• _PROBLEM SET_
[a] Summarize the market outlook in two sentences.
[b] According to the market outlook's preliminary estimates, by how much did the Euro-zone economy contract in the fourth quarter of 2011?

Apr. 1, 2012 ( - The first trading week of Q2 2012 will kick-start the new quarter with a sequence of three monetary policy meetings by major central banks and a crucial U.S. Non-Farm Payrolls and Employment Situation report that will help traders to determine QE3 odds following the recent dovish remarks by the Fed Chairman.

In preparation for the new trading week, here is the outlook for the Top 10 spotlight economic events that will move the markets around the globe.

1. JPY- Japan Tankan Index, a Bank of Japan quarterly survey of large and small businesses considered as the main indicator of economic conditions in Japan, Sun., Apr. 1, 7:50 pm, ET.

Repatriation flows at the end of the Japanese fiscal year and higher than expected core consumer prices have helped the yen recover some of its losses in recent months. A positive Tankan survey could lend additional strength to the yen with a manufacturing index reading of 0 in Q1 2012 from -4 in Q4 2011, while the non-manufacturing index also improves with a reading of 5 in Q1 2012 from 4 in Q4 2011.

2. USD- U.S. ISM Manufacturing Index, a leading indicator of economic conditions measuring activity in the manufacturing sector, Mon., Apr. 2, 10:00 am, ET.

The U.S. manufacturing and services indexes have managed to stay in expansion territory above 50 since December 2009 and this trend is forecast to continue as the U.S. manufacturing sector registers another month of growth with a reading of 53.3 in March compared with 52.4 in the previous month.

3. AUD- Reserve Bank of Australia Interest Rate Announcement, Tues., Apr. 3, 12:30 am, ET.

Despite of the mining boom, there have been signs of weakness in the economy and the labor market "down under", which if persistent, should raise the odds of additional rate cuts. However, the Australian central bank would be likely to keep the benchmark rate unchanged at 4.25% for the time being. Pressures on the Australian dollar could mount if the central bank signals an impending rate cut in the upcoming months.

4. EUR- Euro-zone GDP- Gross Domestic Product, the main measure of economic activity and growth, Tues., Apr. 3, 5:00 am, ET.

It is already known and fully priced in from the preliminary estimates that the Euro-zone economy contracted by 0.3% q/q in the fourth quarter of 2011. But the market could get caught by surprise if there is a downward GDP revision, which coupled with the anticipated weakness in the Euro-zone manufacturing and services PMI reports next week could force the European Central Bank to take a more dovish stance at its April meeting, including opening the door to a potential rate cut if conditions continue to deteriorate in the near future.

• _DATASET_
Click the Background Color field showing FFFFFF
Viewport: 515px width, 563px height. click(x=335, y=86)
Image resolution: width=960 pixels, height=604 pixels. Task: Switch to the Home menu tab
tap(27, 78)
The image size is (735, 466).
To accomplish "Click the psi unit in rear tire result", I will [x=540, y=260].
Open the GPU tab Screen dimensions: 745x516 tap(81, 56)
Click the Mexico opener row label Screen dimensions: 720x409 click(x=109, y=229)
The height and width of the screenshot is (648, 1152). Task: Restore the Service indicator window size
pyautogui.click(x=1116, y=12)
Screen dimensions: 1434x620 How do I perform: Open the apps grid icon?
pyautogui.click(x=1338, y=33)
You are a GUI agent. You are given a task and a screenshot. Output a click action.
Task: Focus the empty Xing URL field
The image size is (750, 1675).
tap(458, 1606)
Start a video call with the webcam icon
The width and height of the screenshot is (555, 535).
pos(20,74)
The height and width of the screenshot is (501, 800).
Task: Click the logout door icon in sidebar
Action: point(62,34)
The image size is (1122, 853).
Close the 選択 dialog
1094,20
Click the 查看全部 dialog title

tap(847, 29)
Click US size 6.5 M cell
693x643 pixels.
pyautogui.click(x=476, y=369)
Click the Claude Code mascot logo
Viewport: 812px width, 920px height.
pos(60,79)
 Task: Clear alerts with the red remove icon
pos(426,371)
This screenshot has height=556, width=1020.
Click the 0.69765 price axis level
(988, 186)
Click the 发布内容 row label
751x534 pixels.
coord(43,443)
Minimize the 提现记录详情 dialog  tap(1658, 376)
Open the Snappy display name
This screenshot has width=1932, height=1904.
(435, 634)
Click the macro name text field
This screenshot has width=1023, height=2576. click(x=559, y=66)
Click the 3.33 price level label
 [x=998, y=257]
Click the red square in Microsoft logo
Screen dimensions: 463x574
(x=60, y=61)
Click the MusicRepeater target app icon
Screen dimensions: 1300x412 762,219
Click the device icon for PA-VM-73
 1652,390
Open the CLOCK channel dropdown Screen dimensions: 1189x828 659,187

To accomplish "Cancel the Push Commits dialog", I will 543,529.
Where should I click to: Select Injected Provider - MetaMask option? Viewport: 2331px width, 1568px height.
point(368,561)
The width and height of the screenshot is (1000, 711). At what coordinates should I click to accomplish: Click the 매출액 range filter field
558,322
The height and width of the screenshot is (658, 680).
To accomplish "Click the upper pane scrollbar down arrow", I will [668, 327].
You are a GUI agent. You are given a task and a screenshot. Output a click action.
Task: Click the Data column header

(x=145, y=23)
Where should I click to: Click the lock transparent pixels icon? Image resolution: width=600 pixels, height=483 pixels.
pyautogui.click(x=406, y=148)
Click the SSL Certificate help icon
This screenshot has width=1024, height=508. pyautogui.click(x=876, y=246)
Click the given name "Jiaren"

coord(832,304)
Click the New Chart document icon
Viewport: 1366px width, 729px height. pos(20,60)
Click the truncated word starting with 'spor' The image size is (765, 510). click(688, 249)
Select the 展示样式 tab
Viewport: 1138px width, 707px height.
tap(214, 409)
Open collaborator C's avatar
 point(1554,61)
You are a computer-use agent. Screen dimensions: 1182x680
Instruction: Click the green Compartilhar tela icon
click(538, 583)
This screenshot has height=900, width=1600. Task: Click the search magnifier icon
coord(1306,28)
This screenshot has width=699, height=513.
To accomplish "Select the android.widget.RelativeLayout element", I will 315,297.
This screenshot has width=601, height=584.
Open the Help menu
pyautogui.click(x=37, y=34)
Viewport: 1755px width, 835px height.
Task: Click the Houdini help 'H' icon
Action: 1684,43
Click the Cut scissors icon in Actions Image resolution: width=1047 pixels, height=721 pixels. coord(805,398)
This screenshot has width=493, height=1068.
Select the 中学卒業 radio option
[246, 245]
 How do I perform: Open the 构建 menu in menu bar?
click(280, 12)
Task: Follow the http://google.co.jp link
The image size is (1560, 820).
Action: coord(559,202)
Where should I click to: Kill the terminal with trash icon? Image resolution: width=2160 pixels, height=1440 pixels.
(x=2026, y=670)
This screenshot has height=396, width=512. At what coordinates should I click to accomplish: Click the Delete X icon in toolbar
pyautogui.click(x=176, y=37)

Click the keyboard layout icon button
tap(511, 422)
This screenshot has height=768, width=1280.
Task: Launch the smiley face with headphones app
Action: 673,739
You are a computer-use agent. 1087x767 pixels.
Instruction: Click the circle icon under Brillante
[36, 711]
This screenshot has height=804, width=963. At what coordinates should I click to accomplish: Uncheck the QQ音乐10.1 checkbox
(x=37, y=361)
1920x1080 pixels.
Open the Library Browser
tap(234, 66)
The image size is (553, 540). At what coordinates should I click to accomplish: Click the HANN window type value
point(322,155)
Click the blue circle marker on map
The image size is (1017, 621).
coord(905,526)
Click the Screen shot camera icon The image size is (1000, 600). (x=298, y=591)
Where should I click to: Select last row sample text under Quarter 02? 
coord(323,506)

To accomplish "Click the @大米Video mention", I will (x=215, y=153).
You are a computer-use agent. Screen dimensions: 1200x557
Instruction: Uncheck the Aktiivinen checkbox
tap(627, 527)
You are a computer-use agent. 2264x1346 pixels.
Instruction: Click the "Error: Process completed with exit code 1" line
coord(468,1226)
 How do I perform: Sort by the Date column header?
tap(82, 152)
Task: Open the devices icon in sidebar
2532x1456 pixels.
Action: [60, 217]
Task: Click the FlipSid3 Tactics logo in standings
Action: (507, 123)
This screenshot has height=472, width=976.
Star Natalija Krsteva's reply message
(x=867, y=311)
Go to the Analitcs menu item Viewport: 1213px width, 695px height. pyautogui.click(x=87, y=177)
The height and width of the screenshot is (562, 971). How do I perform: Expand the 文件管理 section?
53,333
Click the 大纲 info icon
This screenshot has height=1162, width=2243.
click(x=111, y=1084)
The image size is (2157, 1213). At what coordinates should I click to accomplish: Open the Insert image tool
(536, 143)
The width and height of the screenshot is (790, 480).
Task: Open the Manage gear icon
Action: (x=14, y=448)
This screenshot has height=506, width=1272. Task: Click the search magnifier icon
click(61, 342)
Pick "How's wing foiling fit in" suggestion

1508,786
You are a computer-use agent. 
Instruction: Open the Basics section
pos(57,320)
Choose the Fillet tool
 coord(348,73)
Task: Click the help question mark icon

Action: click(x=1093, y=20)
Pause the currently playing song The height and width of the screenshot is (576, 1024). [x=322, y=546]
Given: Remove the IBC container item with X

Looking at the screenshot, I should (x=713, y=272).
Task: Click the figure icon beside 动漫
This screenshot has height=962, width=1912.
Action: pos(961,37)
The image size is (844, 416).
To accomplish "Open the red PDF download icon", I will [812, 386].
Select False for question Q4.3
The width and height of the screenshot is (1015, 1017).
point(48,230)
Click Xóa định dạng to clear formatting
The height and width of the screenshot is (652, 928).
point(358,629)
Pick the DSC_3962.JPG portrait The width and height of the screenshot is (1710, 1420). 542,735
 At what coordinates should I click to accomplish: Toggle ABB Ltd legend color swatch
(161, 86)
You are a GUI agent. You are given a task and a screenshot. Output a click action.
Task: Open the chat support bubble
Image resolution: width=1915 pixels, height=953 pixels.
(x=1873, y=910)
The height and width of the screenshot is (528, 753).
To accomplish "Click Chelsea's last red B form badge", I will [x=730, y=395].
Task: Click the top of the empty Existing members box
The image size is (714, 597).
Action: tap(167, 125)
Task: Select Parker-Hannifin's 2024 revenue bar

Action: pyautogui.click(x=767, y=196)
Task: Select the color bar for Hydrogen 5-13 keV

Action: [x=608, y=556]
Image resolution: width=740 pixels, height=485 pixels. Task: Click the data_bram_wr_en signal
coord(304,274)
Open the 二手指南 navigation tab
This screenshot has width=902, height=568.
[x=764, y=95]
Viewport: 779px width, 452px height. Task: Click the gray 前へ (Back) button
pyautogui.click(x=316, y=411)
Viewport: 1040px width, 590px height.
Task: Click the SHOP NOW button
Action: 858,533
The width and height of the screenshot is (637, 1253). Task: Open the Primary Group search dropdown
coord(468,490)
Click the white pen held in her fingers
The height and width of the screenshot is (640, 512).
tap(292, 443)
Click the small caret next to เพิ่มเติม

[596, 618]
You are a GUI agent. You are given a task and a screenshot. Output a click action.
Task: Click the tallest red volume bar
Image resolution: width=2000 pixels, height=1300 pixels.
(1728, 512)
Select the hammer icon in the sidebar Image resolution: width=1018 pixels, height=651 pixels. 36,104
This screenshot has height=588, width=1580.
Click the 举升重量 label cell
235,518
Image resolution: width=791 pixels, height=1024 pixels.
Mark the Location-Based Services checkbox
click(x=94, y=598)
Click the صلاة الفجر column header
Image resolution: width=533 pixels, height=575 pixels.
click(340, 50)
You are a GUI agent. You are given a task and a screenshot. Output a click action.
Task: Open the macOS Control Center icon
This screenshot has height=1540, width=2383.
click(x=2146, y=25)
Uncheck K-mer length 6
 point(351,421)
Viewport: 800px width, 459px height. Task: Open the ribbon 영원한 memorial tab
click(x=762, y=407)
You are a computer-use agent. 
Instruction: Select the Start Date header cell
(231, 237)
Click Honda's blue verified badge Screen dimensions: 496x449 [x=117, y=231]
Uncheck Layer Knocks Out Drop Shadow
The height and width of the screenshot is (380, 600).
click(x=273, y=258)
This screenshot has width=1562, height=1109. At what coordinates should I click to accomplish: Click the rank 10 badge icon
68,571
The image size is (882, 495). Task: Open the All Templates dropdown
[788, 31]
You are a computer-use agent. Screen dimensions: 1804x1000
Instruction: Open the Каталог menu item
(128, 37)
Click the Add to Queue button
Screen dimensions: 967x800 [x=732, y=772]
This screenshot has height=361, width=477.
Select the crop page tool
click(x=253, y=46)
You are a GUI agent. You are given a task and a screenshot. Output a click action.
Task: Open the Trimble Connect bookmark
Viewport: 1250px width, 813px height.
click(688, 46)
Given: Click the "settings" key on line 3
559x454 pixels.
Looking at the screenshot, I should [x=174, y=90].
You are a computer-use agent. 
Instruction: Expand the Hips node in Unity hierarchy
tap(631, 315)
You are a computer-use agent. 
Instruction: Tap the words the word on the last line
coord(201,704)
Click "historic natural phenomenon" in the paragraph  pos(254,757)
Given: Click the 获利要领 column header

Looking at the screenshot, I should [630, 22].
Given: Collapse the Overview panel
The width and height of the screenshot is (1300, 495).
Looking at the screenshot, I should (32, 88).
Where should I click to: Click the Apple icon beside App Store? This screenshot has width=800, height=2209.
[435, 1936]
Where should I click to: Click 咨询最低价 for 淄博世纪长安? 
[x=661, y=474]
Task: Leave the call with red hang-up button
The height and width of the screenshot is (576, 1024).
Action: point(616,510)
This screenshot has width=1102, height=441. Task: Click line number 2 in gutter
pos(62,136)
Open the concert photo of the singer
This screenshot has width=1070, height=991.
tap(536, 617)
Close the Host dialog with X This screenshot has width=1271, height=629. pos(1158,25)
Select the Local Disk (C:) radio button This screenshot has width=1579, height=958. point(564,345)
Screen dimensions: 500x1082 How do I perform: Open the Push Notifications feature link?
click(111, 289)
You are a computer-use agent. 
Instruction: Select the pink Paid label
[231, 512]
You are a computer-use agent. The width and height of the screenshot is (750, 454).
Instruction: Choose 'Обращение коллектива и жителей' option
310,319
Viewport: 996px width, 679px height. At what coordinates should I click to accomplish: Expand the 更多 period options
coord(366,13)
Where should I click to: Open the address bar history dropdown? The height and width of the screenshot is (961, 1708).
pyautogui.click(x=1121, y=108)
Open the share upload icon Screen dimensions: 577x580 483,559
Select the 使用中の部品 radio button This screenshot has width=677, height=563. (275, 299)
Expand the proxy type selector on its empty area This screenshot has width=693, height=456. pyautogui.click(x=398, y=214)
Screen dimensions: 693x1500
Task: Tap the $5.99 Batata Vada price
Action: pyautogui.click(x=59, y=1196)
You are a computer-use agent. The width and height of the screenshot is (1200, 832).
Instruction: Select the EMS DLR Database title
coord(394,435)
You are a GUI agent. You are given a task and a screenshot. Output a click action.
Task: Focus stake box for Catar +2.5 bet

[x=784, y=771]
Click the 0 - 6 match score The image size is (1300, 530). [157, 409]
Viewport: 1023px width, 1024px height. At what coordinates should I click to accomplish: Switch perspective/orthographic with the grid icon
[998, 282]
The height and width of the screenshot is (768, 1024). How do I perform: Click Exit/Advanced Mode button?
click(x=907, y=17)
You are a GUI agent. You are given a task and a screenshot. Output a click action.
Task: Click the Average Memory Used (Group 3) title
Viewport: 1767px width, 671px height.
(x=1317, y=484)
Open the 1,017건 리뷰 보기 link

• _EXPECTED ANSWERS_
[a] The first trading week of Q2 2012 brings three monetary policy meetings by major central banks and a key U.S. jobs report that will help traders gauge QE3 odds. Previewed events include Japan's Tankan survey, the U.S. ISM Manufacturing Index (forecast at 53.3 for March), the Reserve Bank of Australia rate announcement (rate likely held at 4.25%), and Euro-zone GDP.

[b] By 0.3% quarter on quarter.